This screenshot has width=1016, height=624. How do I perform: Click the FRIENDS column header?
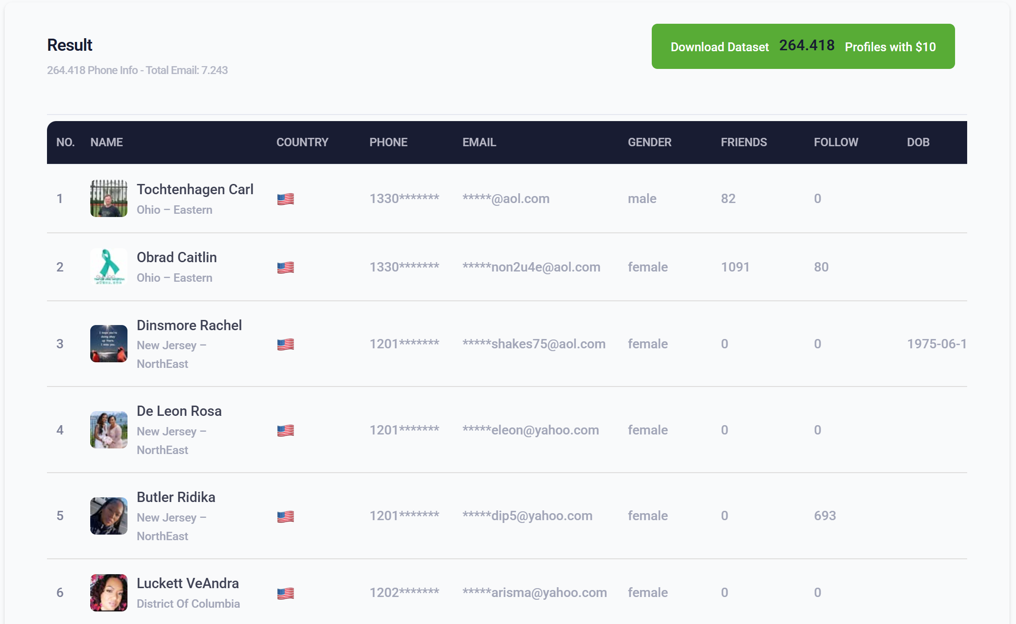[x=743, y=142]
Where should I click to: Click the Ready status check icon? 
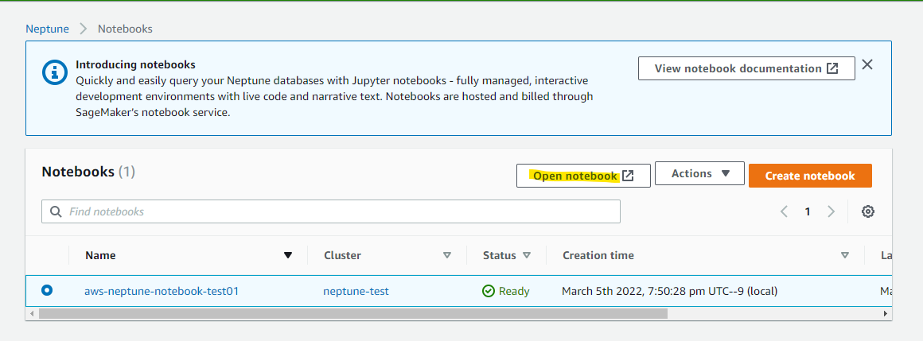(x=488, y=291)
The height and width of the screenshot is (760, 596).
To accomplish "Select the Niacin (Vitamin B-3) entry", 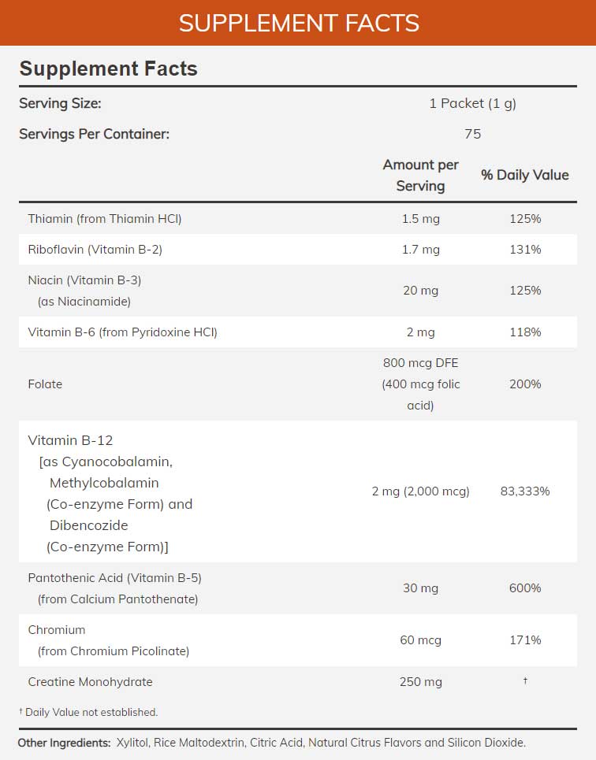I will click(x=84, y=280).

★ ★ ★ ★

SET TASK. Copy every line above that contains the string "screenshot". Case counts.

WORKED SOLUTION.
This screenshot has width=1016, height=624. How do I perform: Click the FRIENDS column header?
The height and width of the screenshot is (760, 596).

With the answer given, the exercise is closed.